As more people these days are getting older, it comes with it the learning that there are special joys and triumphs that the aging years offer. There is the leisurely pace, opportunities to embark on travels, pursue long postponed projects or hobbies, and therefore remaining active and involved as much as possible.
It is estimated that as more people have lengthier life spans, by year 2030 approximately 71 million older adults or 20% of the population will comprise of older adults (Bryant, Altpeter, & Whitelaw, 2006). This research done by Bryant’s team reveals that chronic illnesses and degenerative diseases replaced acute illnesses and infectious diseases as leading causes of death to the elderly; however, much of the health promotion interventions today are tailored to meet these challenges that accompany increased life expectancy (Bryant, Altpeter, & Whitelaw, 2006).
The limitations in this particular stage of development in human individuals include physical and cognitive decline and illnesses that easily beset them. It is therefore at these levels that many of the interventions developed by man are addressed concerning the older adults’ difficulties and more possible limitations that can be prevented or delayed as much as possible. Health care promotion and interventions refer to programs that are especially tailored to a certain group of individuals and their needs and unique challenges. In the aging years, the limitations just mentioned are important issues to consider where these programs are concerned. Are they effective and realistic, and are they affordable and reachable as well?

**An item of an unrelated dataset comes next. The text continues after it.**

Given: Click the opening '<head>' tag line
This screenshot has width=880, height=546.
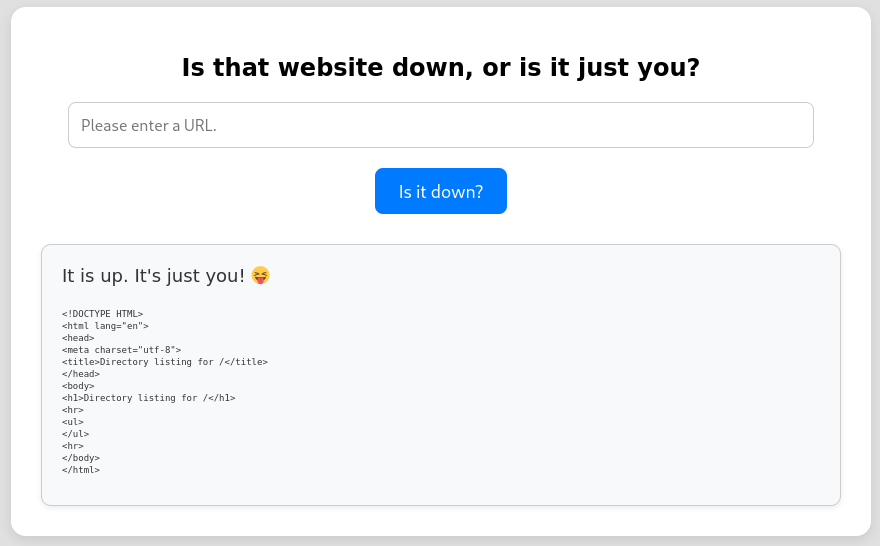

Health Care as one of these strategies include the incorporation of Senior Games, Promoting Health behaviors and Disease Prevention, Reducing the Need and Demand for Medical Services in the Older population, Eating and Nutritional Support in the Nursing Homes, Alcohol and Drug problems and their interventions, the Influence and impact of Spirituality among the Older adults and Social Support from various sectors of Society (Acree et al., 1995). Many of these abovementioned essentials are contributing to the overall mental health of the older adults thus, making them more enthusiastic and hopeful as they face the remaining years of their lives. They seemed more fulfilled and needed as they are less dependent and more participative of their milieu.
Acree, Kathleen, et al., edited by Diane Driver. 1995. Health promotion and Disease Prevention with Older Adults
Bryant, Lucinda, Mary Altpeter, Nancy Whitelaw, 2006. Evaluation of Health Promotion Programs for Older Adults: An Introduction.